● **Task prompt**
Look through the lines below, find those with the word "computer", and copy them.

BEGIN Source records

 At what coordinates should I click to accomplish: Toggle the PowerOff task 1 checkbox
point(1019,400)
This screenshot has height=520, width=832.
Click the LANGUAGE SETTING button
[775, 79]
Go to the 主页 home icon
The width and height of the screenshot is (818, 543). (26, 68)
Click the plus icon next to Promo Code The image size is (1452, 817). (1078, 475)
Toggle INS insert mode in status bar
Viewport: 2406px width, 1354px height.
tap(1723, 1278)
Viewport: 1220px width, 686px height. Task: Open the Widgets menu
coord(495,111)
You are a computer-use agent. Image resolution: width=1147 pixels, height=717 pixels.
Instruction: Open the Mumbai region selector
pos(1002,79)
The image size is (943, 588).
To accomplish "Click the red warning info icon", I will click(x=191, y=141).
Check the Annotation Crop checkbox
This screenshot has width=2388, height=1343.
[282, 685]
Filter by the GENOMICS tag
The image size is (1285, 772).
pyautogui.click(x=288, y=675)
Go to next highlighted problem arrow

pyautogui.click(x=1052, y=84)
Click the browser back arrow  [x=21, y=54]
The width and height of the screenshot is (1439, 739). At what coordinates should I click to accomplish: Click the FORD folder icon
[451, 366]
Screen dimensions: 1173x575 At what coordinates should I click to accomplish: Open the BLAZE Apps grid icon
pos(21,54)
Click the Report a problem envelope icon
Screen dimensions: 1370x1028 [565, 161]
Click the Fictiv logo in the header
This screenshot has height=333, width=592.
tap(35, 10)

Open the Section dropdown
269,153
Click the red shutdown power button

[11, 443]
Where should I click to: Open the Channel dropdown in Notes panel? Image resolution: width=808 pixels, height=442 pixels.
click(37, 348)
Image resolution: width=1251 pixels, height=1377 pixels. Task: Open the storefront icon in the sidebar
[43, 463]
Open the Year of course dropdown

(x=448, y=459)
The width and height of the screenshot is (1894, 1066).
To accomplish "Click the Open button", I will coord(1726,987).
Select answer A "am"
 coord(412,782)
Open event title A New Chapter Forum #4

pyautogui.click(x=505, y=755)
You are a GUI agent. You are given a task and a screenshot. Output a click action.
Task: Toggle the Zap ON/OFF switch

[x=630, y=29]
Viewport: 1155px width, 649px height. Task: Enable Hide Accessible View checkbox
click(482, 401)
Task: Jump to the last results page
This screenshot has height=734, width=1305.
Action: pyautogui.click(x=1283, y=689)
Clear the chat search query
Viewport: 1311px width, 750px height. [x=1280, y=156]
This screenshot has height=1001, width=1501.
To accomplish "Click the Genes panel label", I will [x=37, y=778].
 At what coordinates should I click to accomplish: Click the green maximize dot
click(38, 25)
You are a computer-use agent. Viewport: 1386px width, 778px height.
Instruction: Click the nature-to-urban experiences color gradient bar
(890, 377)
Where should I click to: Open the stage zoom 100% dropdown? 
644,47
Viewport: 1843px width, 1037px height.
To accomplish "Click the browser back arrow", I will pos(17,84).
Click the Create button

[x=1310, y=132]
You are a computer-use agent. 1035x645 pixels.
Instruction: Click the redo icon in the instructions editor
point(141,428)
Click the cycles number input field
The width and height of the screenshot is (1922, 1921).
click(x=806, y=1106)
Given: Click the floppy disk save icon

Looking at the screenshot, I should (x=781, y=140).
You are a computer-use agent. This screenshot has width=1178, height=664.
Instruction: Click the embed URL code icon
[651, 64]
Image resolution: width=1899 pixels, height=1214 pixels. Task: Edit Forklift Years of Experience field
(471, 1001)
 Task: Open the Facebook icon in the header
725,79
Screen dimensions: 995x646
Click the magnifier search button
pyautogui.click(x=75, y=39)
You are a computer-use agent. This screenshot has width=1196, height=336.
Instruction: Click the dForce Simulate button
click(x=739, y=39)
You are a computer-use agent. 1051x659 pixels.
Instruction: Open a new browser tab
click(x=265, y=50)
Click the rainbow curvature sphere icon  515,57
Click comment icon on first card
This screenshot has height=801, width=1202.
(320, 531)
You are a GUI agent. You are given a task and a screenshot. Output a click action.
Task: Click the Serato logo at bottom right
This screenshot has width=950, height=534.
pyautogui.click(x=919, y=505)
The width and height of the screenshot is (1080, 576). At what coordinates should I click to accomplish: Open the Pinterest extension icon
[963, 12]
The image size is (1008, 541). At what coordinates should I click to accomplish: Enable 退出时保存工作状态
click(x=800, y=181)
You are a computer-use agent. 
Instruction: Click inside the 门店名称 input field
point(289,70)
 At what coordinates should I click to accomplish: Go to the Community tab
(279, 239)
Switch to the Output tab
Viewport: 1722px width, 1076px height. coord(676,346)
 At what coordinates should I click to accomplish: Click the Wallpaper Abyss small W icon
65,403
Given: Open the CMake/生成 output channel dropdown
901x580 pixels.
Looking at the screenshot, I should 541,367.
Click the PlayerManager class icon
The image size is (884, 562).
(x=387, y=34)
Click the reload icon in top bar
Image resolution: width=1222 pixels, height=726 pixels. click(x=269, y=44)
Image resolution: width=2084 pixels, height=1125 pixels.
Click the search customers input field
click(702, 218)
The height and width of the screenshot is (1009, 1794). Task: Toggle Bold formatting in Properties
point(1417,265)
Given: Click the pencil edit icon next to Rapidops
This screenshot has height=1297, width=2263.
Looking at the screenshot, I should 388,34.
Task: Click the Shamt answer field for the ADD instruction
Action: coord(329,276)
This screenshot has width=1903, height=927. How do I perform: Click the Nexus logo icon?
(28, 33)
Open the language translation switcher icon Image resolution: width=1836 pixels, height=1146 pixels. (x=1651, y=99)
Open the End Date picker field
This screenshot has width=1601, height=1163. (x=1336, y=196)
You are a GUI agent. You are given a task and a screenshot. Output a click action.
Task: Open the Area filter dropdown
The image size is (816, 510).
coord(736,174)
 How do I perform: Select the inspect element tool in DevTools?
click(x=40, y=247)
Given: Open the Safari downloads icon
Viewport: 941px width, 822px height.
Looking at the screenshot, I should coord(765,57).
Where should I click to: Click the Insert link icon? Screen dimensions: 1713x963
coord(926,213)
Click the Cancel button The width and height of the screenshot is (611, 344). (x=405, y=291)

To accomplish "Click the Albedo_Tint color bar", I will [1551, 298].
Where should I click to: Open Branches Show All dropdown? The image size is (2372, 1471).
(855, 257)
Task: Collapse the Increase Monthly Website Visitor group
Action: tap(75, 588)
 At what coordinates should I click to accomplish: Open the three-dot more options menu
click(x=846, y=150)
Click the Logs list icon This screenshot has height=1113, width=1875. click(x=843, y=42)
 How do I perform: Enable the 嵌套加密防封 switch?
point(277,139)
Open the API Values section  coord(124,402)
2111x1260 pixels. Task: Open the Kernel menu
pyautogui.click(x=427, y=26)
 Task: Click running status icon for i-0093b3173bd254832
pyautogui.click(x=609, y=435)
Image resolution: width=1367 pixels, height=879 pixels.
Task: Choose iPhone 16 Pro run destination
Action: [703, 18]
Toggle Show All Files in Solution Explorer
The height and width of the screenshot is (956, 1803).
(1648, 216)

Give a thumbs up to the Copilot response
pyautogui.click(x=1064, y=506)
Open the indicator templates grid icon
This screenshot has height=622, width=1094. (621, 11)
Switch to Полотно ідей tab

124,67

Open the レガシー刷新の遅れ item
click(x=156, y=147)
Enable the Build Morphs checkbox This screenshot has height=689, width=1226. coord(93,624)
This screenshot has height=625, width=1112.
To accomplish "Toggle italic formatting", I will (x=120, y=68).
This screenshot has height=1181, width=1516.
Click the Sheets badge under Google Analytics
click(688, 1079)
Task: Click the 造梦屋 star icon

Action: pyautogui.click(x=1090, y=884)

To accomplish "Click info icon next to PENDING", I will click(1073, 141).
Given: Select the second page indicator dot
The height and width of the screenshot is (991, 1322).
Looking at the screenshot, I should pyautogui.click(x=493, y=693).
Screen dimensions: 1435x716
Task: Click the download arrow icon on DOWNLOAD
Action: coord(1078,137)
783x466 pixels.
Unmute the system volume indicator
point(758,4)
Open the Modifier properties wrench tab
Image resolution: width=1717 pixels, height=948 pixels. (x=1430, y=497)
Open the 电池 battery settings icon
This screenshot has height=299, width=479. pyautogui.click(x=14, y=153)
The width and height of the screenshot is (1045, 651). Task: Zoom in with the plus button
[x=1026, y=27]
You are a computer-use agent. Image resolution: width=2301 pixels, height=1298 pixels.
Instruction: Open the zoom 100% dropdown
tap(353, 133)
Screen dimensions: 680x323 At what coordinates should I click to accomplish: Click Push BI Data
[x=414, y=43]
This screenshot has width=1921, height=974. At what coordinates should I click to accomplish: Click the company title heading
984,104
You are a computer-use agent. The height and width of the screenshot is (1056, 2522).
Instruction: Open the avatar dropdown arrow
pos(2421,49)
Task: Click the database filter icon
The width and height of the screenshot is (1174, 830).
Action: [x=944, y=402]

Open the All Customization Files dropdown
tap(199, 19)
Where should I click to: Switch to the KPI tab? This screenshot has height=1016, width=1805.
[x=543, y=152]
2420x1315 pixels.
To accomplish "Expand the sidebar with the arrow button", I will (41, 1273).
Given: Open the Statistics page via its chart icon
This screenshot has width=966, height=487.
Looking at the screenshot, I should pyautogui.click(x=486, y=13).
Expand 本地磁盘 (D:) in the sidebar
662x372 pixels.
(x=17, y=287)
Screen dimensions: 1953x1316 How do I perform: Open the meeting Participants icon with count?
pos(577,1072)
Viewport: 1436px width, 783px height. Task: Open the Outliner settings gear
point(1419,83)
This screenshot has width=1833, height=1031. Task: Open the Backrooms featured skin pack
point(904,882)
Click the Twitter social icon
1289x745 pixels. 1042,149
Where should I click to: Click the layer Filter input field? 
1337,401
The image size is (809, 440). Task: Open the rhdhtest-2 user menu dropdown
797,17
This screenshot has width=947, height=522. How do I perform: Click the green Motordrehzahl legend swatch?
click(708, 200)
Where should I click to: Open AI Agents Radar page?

END Source records

● **Task answer**
You are a computer-use agent. Image resolution: width=1147 pixels, height=717 pixels.
You are a computer-use agent. Viewport: 1386px width, 778px height.
You are a computer-use agent. 1035x645 pixels.
You are a computer-use agent. This screenshot has width=1178, height=664.
You are a computer-use agent. This screenshot has width=1196, height=336.
You are a computer-use agent. 1051x659 pixels.
You are a computer-use agent. 
You are a computer-use agent. Image resolution: width=2301 pixels, height=1298 pixels.
You are a computer-use agent. The height and width of the screenshot is (1056, 2522).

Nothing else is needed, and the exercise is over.